この結果、税引前利益は4135億8400万円(55.6%増)、当期利益は2733億3500万円(60.9%増)。円安が進んだことで、円ベースの業績は押し上げられたが、為替の影響を除いても、12カ月累計で過去最高の利益を達成した。
売上収益に対する営業利益率は12.9%。
国内ユニクロ事業の売上収益は8102億円(3.8%減)、営業利益は1240億円(0.6%増)と、減収増益。既存店売上高(eコマースを含む)は、前期比3.3%の減収だった。
上期は、冬物売れ筋商品が欠品し、顧客の需要に応えきれなかったことで、前年同期比9.0%減だった。下期は、外出ニーズの高まりに伴い、感動ジャケット・感動パンツやシャツの販売が好調だったことに加え、7月以降は気温が高く推移したことから夏物商品が好調となり、4.7%増収となった。通期のeコマース売上高は1309億円で、前期比3.1%増、売上構成比は16.2%と、順調に拡大している。
海外ユニクロ事業の売上収益は1兆1187億円(20.3%増)、営業利益は1583億円(42.4%増)と、大幅な増収増益だ。円安が進んだことで、売上げ、営業利益とも押し上げられているが、現地通貨ベースでも増収、大幅な増益を達成した。

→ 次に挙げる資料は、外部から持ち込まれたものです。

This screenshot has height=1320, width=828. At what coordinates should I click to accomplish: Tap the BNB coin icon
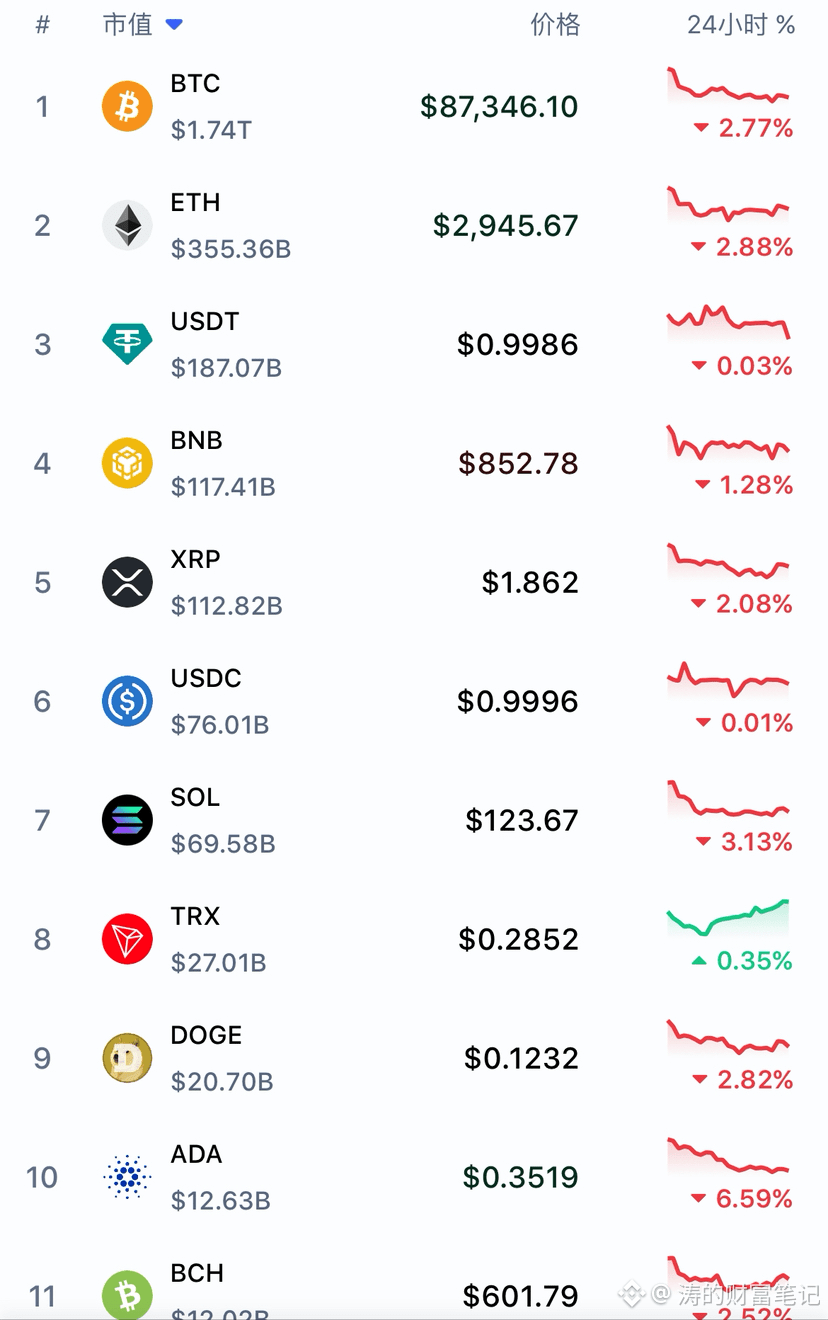click(127, 464)
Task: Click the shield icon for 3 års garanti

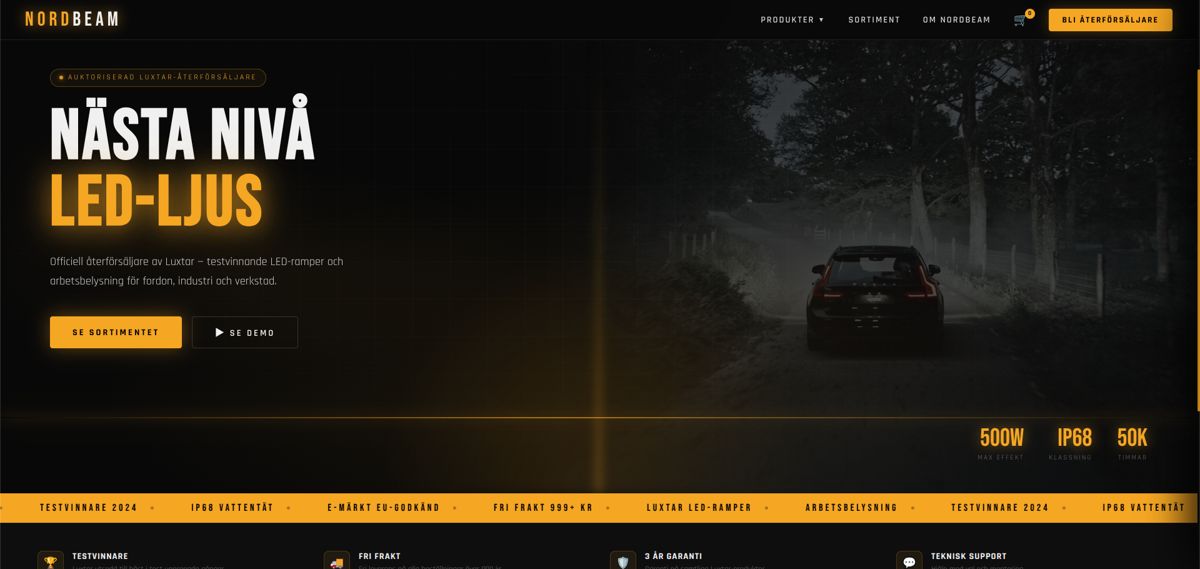Action: [x=623, y=562]
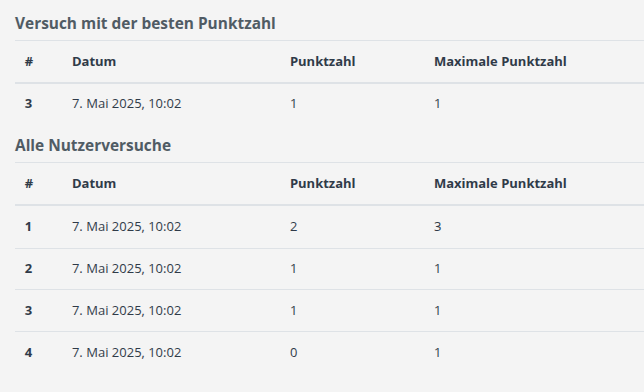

地域別では、新型コロナウイルス感染症に伴う行動規制の影響を大きく受けたグレーターチャイナは売上収益が5385億円(1.2%増)、営業利益が834億円(16.8%減)となった。ただし、第4四半期の3カ月間は行動規制が解除されたことで、売上げが回復し、増収、大幅な増益となった。韓国は増収増益だった。その他アジア・オセアニア地区(東南アジア・オーストラリア・インド)は、売上収益は約2400億円と前期比約6割の大幅な増収、営業利益率は約19%と大きく改善し、営業利益も3倍を超える大幅な増益となった。外出ニーズが回復したことに加え、積極的なマーケティングにより地元の顧客からの支持がさらに高まり、新規客も増加した。
北米は、大幅な増収で黒字化、営業利益率は10%弱を達成した。コア商品の情報発信やブランディングの強化によって、ユニクロのプレゼンスが徐々に確立され、売上げを大きく伸ばすことができた。
欧州(ロシアを除く)は、大幅な増収で黒字化、営業利益率は約12%を達成した。ユニクロのLifeWearのコンセプトへの支持が高まり、新規客が増加していることに加え、主要都市に出店している地域旗艦店を中心に販売が好調に推移している。ロシア事業は、引き続き営業を停止しているため大幅な減収、減損損失を計上したことで赤字となったが、連結の業績に与える影響は限定的である。
ジーユー事業の売上収益は2460億円(1.4%減)、営業利益は166億円(17.4%減)と減収、大幅な減益となった。上期は、品番数を十分に絞り込めていなかったことや、生産や物流の遅延の影響で売れ筋商品に欠品が発生したことで、販売に苦戦し、減収、大幅な減益となった。下期は、品番数を絞り込み、マーケティングを強化した結果、カラースラックスやスウェット風のTシャツなどマストレンドを捉えた商品の販売が好調で増収となった。また、値引きを抑制したことで、売上総利益率、売上高販管費率がともに改善し、下期の営業利益は大幅な増益となった。
グローバルブランド事業の売上収益は1231億円(13.8%増)、営業利益は7億円の赤字(前期は16億円の赤字)となった。セオリー事業は、米国や日本を中心に業績が回復し、大幅な増収増益となった。着心地がよく完成度の高い軽衣料や、プライスラインを見直した商品を戦略的に拡充したことで、客層が拡大した。プラステ事業は、減収、赤字幅は拡大した。コントワー・デ・コトニエ事業は、増収、赤字幅は大幅に縮小した。不採算店舗の閉店や、事業構造改革を進め、売上高販管費率が大幅に改善した。
次期は、売上収益2兆6500億円(15.2%増)、営業利益3500億円(17.7%増)、税引前利益3500億円(15.4%減)、当期利益2300億円(15.9%減)を見込む。